# Task brief:
Return every one of the following rows verbatim, without altering, omitting, or reordering any line.

# Supplied data:
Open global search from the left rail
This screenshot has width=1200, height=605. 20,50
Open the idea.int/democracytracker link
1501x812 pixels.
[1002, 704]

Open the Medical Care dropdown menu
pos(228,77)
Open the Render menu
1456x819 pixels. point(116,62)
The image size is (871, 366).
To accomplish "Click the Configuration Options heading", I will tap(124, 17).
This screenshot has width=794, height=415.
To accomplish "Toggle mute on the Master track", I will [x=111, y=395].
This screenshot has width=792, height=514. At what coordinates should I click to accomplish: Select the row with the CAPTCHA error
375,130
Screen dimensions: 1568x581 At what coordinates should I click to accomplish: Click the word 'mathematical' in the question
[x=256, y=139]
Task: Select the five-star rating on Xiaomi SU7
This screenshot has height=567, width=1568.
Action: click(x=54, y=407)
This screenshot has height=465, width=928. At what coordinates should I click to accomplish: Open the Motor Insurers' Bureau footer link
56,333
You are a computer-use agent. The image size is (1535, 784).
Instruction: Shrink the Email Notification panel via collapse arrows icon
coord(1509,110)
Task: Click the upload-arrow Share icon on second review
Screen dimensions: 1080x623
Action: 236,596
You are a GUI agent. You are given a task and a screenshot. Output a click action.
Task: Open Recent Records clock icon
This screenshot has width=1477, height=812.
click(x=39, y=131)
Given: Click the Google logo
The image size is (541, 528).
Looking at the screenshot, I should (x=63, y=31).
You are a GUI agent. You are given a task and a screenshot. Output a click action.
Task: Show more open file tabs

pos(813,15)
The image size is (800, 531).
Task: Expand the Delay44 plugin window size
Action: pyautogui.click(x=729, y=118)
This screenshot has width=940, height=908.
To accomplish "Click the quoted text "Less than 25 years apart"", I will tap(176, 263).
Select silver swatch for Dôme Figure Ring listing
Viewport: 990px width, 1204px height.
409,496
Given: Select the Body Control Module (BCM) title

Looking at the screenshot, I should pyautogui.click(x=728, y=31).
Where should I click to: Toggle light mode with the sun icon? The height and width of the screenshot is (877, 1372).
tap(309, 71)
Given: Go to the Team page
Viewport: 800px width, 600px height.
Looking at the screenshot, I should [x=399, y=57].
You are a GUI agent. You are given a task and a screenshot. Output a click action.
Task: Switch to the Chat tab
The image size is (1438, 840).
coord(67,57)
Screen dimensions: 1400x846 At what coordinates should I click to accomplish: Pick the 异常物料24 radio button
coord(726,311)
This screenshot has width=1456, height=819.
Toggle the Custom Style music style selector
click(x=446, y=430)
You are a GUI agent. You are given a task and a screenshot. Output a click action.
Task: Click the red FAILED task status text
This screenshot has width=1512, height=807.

# In response:
Open global search from the left rail
This screenshot has width=1200, height=605. 20,50
Open the idea.int/democracytracker link
1501x812 pixels.
[1002, 704]

Open the Medical Care dropdown menu
pos(228,77)
Open the Render menu
1456x819 pixels. point(116,62)
The image size is (871, 366).
To accomplish "Click the Configuration Options heading", I will tap(124, 17).
This screenshot has width=794, height=415.
To accomplish "Toggle mute on the Master track", I will [x=111, y=395].
This screenshot has width=792, height=514. At what coordinates should I click to accomplish: Select the row with the CAPTCHA error
375,130
Screen dimensions: 1568x581 At what coordinates should I click to accomplish: Click the word 'mathematical' in the question
[x=256, y=139]
Task: Select the five-star rating on Xiaomi SU7
This screenshot has height=567, width=1568.
Action: click(x=54, y=407)
This screenshot has height=465, width=928. At what coordinates should I click to accomplish: Open the Motor Insurers' Bureau footer link
56,333
You are a computer-use agent. The image size is (1535, 784).
Instruction: Shrink the Email Notification panel via collapse arrows icon
coord(1509,110)
Task: Click the upload-arrow Share icon on second review
Screen dimensions: 1080x623
Action: 236,596
You are a GUI agent. You are given a task and a screenshot. Output a click action.
Task: Open Recent Records clock icon
This screenshot has width=1477, height=812.
click(x=39, y=131)
Given: Click the Google logo
The image size is (541, 528).
Looking at the screenshot, I should (x=63, y=31).
You are a GUI agent. You are given a task and a screenshot. Output a click action.
Task: Show more open file tabs

pos(813,15)
The image size is (800, 531).
Task: Expand the Delay44 plugin window size
Action: pyautogui.click(x=729, y=118)
This screenshot has width=940, height=908.
To accomplish "Click the quoted text "Less than 25 years apart"", I will tap(176, 263).
Select silver swatch for Dôme Figure Ring listing
Viewport: 990px width, 1204px height.
409,496
Given: Select the Body Control Module (BCM) title

Looking at the screenshot, I should pyautogui.click(x=728, y=31).
Where should I click to: Toggle light mode with the sun icon? The height and width of the screenshot is (877, 1372).
tap(309, 71)
Given: Go to the Team page
Viewport: 800px width, 600px height.
Looking at the screenshot, I should [x=399, y=57].
You are a GUI agent. You are given a task and a screenshot. Output a click action.
Task: Switch to the Chat tab
The image size is (1438, 840).
coord(67,57)
Screen dimensions: 1400x846 At what coordinates should I click to accomplish: Pick the 异常物料24 radio button
coord(726,311)
This screenshot has width=1456, height=819.
Toggle the Custom Style music style selector
click(x=446, y=430)
You are a GUI agent. You are given a task and a screenshot. Output a click action.
Task: Click the red FAILED task status text
This screenshot has width=1512, height=807.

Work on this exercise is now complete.